ONE FINAL NOTE, on an entirely different topic: Solomon Kane (I know,
yet again). In the 1970s, Robert E. Howard's stories of the Puritan
swordsman were turned into short comic adventures appearing in a
variety of places, including Monsters Unleashed, Kull and the
Barbarians and the Savage Sword of Conan. Dark Horse has collected
these as "The Saga of Solomon Kane" (Dark Horse: 410 pp., $19.95 paper), and all I can say is, ugh.
The comic versions are disappointing to me partly because they give
Kane too much sex appeal: He wears his Puritan garb more like Errol
Flynn or Conan in civilizing clothes than like the dour, elusive force
of vengeance Howard intended him to be.
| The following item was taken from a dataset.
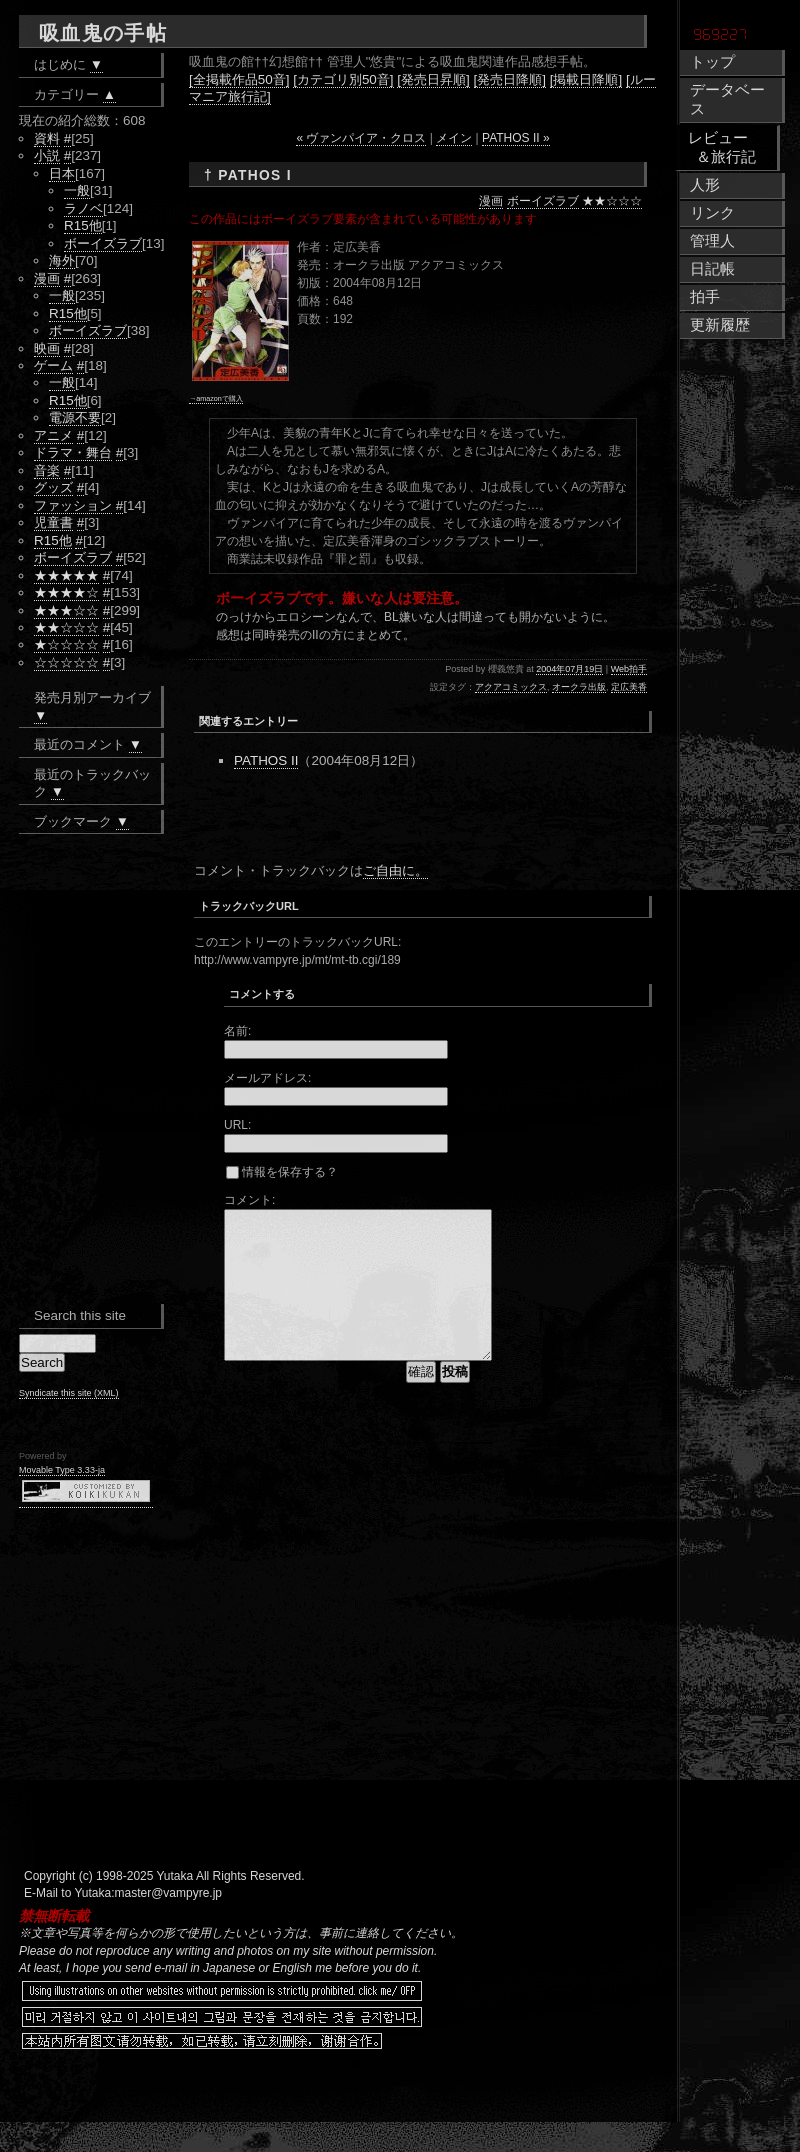  What do you see at coordinates (266, 760) in the screenshot?
I see `PATHOS II` at bounding box center [266, 760].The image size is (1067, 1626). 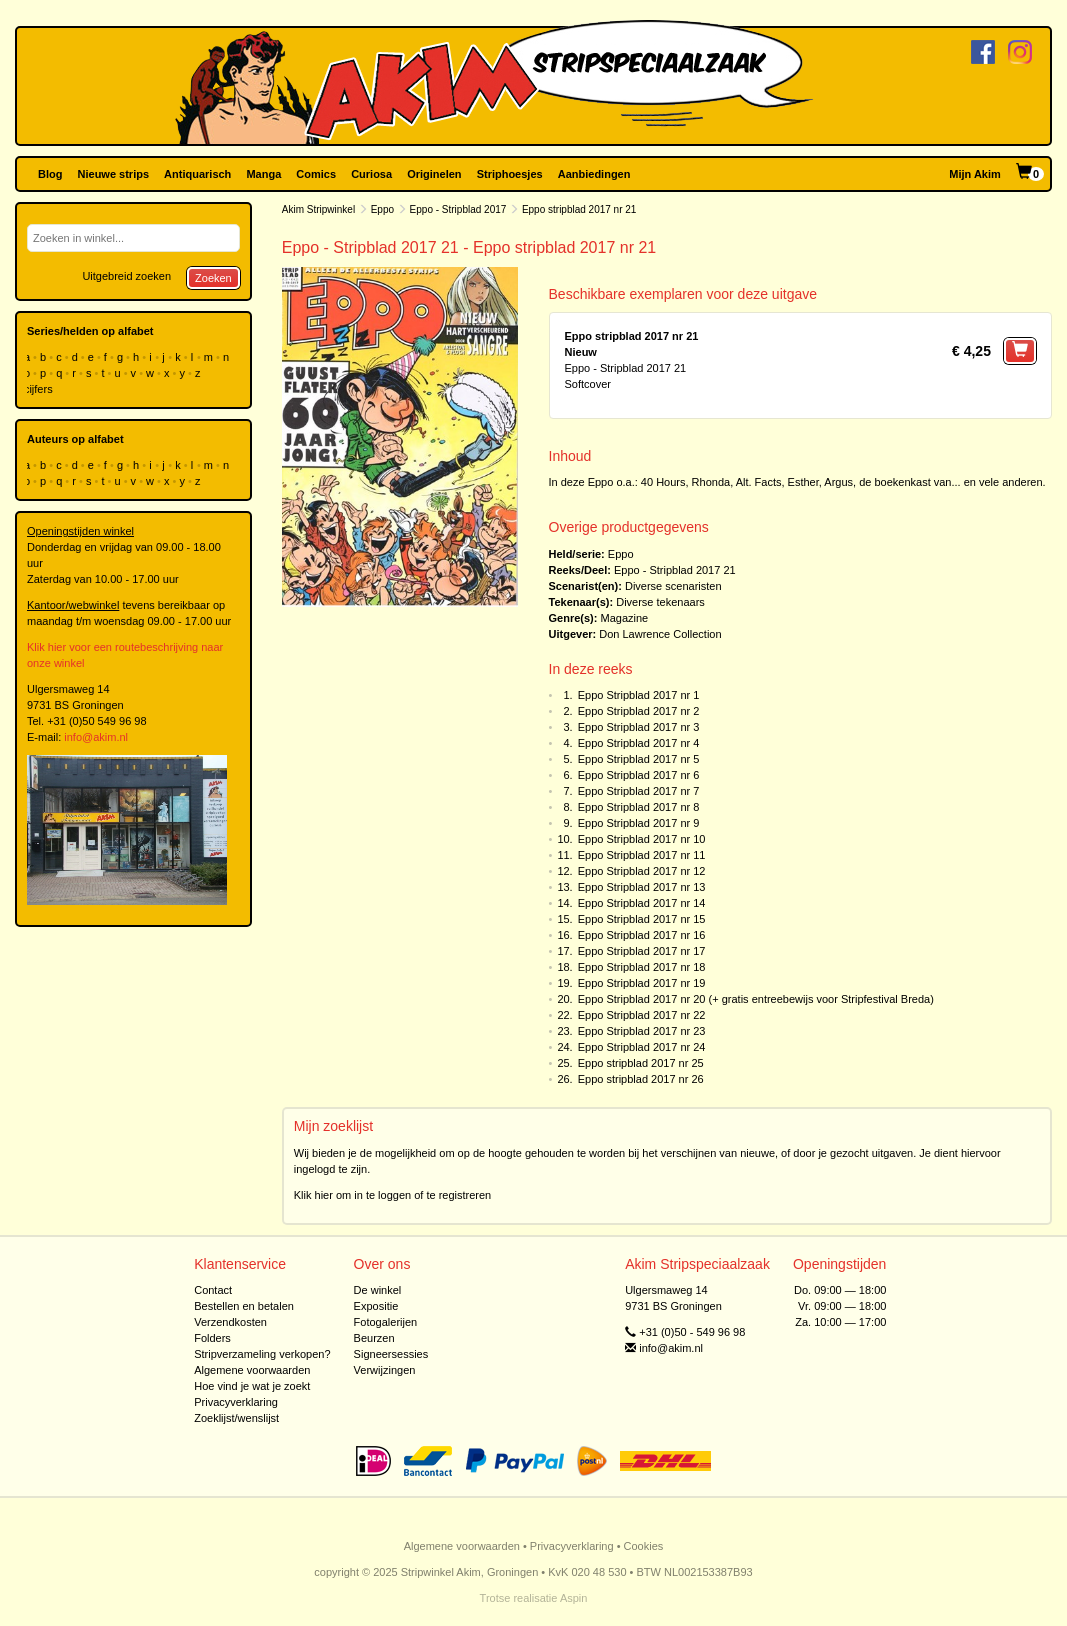 I want to click on Hoe vind je wat je zoekt, so click(x=252, y=1386).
Then, there are the monsters.
The horror imagery in Howard -- often intentionally diffuse, a little
obscure -- enables each reader to imagine his own particular phantoms.
Howard is brilliant at bringing each person's own fears into play in
his stories, but there's no room for that in these comics. The misty
monster, for example, that haunts the barren road to Torkertown in
"Skulls in the Stars" looks absolutely ridiculous. Instead of an
elusive predator, it looks like some giant, fanged, grinning Pokemon.
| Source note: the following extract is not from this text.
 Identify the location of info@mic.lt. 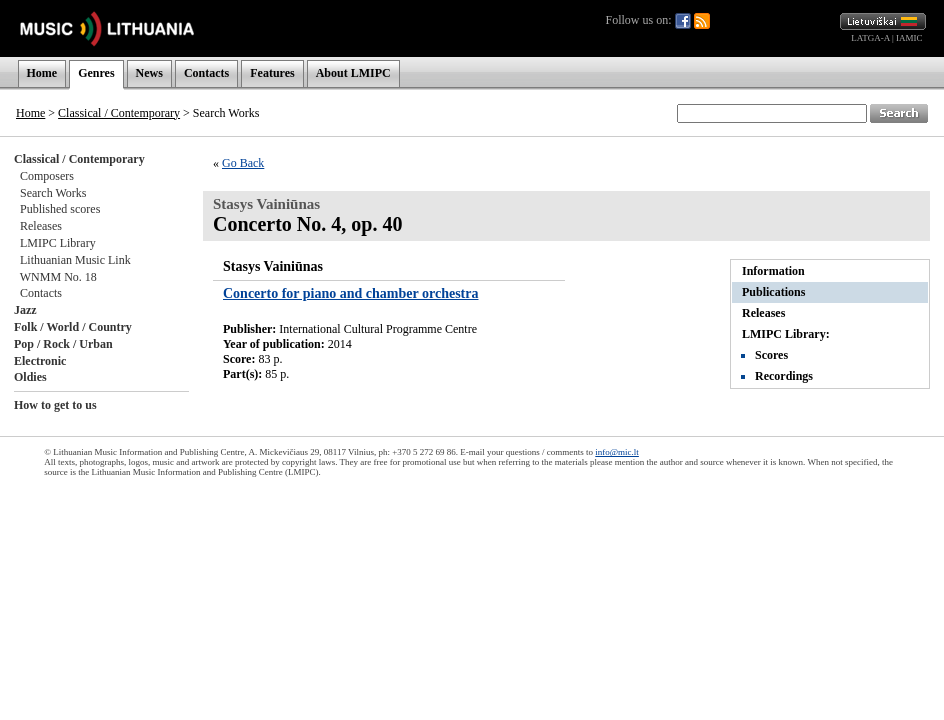
(617, 452).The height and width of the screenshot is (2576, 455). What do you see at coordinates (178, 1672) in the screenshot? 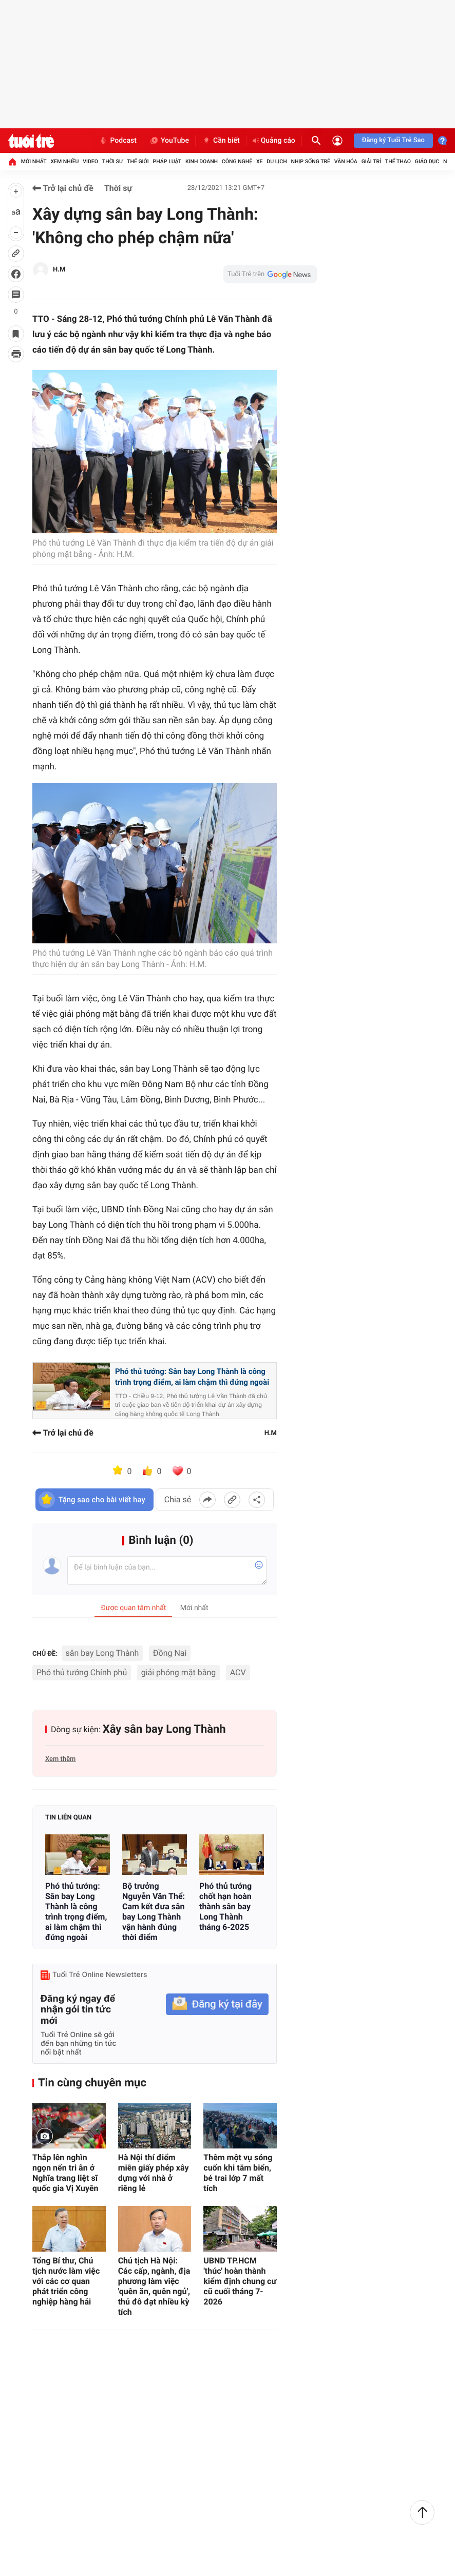
I see `giải phóng mặt bằng` at bounding box center [178, 1672].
Where comics interpretation of Howard is concerned, check out the graphic novel "The Castle of the Devil" (Dark
Horse: 142 pp., $15.95 paper), which collects the more recent series by
Scott Allie, Mario Guevara with Dave Stewart. They've included a new
short Kane tale here, "The Nightcomers," that captures -- in just a few
panels -- the ominous atmosphere and particular doom of a lonely town.
Kane, in discovering this town's problem, realizes -- as we all do --
that nothing is ever what it at first appears to be.